“Tool or Trap?” by James W. Gayton & Greg Tolbert was originally published in the July/August edition of NW Lawyer. It is republished here with permission.
When it comes to using technology, it appears that common sense is a lot like Bigfoot. You hear people talk about it, but you don’t invest your own money looking for proof.
The legal profession and the practice of law — like many other professions and businesses — are undergoing profound transformative changes driven, in large measure, by rapid technology changes. Most lawyers will be impacted, including large multi-office firms who face greater competition for their services, small firms and sole practitioners who lack in-house IT staff but must file electronically and connect with clients, in-house counsel who face increasing cost pressures to rationalize their legal spending, and litigators who must address age-old disputes with the rules of civil practice and the modern realities of stored electronic information.

= SUPPLIED INFORMATION =
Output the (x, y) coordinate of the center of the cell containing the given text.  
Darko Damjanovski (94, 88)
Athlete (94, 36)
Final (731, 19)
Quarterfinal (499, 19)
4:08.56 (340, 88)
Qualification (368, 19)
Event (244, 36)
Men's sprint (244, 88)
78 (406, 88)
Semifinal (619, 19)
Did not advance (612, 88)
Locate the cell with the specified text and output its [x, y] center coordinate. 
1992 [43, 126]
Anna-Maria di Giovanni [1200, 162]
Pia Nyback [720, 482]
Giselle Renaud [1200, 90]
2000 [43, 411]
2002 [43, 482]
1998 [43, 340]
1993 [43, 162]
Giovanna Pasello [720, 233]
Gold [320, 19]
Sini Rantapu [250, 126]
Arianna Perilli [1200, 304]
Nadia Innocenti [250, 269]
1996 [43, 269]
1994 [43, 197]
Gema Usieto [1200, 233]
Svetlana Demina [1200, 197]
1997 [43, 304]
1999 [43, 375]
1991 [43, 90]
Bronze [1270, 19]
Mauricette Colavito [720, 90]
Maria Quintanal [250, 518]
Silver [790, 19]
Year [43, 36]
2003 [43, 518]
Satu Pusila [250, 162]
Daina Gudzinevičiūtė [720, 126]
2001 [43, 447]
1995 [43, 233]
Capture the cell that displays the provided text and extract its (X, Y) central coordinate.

* * *

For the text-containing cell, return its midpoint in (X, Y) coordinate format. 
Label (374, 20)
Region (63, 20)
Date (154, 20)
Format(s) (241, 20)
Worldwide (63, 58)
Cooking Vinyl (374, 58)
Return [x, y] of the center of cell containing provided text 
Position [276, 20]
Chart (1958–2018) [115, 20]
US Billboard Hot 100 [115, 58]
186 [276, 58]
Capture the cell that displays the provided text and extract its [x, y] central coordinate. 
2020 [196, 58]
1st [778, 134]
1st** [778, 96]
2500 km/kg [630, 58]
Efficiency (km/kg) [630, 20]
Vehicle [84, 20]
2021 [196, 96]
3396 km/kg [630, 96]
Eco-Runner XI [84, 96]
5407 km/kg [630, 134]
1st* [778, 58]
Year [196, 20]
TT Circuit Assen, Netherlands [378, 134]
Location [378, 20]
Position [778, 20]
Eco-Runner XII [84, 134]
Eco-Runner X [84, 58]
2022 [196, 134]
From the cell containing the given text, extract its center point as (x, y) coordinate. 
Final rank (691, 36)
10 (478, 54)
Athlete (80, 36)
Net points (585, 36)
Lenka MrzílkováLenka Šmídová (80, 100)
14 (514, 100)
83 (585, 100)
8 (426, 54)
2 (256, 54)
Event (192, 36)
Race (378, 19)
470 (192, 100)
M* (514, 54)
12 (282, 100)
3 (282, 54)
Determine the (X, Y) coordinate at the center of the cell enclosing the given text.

==

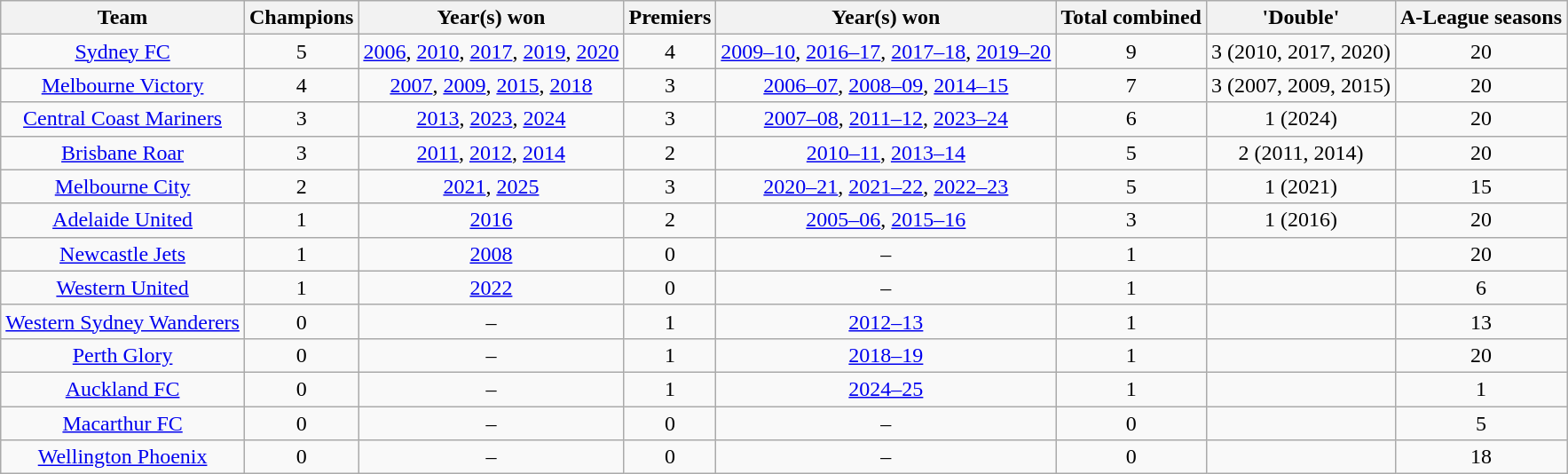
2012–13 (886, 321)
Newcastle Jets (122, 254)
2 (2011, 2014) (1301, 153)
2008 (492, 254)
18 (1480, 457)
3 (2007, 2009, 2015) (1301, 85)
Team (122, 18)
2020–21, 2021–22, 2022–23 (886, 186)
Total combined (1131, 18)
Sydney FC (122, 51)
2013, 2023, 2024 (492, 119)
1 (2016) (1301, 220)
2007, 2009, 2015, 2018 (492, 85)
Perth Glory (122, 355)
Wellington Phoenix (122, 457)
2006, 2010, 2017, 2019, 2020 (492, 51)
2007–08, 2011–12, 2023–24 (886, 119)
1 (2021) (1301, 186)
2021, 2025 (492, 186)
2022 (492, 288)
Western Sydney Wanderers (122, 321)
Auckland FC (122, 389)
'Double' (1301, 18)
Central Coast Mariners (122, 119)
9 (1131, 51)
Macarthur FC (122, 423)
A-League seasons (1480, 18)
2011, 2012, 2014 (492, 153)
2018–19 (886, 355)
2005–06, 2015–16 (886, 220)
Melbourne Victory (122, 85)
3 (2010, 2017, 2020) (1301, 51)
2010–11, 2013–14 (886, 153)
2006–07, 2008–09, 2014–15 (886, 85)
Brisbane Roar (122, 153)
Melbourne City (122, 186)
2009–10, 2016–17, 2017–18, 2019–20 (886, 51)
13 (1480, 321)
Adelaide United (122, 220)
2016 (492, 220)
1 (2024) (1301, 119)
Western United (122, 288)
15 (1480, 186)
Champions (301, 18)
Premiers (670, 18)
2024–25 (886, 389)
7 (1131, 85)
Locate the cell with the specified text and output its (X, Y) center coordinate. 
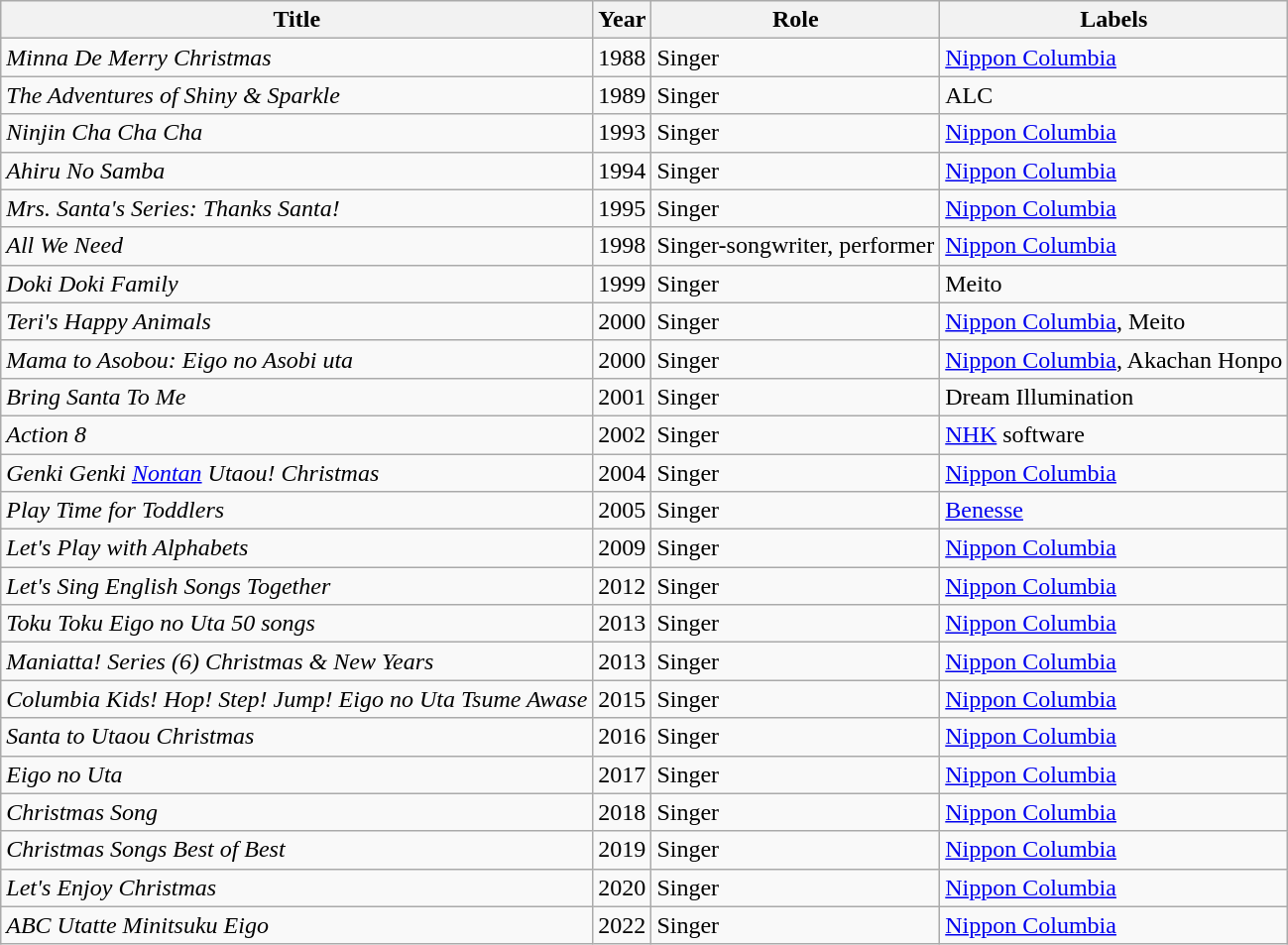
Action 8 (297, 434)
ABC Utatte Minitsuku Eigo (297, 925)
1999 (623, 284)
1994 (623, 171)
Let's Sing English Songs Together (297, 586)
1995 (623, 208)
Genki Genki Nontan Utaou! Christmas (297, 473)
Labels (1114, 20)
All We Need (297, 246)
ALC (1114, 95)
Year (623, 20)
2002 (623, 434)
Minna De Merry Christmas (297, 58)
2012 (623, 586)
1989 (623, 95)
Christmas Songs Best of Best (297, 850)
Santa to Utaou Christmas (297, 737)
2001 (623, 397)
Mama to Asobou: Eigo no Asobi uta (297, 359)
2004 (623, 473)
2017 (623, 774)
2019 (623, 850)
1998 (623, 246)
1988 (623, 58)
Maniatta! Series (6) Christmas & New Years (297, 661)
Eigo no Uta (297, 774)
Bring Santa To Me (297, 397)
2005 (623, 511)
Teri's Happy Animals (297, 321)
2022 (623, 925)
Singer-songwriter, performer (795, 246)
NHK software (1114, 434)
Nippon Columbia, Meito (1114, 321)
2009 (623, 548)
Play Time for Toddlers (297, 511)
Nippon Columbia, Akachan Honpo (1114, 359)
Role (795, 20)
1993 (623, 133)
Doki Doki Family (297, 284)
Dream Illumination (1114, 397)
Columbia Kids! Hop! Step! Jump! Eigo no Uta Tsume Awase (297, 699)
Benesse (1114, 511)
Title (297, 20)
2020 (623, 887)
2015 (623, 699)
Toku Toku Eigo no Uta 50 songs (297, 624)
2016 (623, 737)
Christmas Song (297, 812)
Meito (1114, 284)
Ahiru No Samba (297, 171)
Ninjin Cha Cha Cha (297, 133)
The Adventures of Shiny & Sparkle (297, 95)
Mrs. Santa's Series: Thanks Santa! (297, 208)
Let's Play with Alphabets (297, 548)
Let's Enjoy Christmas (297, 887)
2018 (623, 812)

= TASK REQUIREMENTS =
The article on technology in law practice, above the listing, names several groups who will be affected by technology changes. List each group with the pressure or need the article attaches to it.

= TASK SOLUTION =
- Large multi-office firms: they face greater competition for their services.
- Small firms and sole practitioners: they lack in-house IT staff but must file electronically and connect with clients.
- In-house counsel: they face increasing cost pressures to rationalize their legal spending.
- Litigators: they must address age-old disputes with the rules of civil practice and the modern realities of stored electronic information.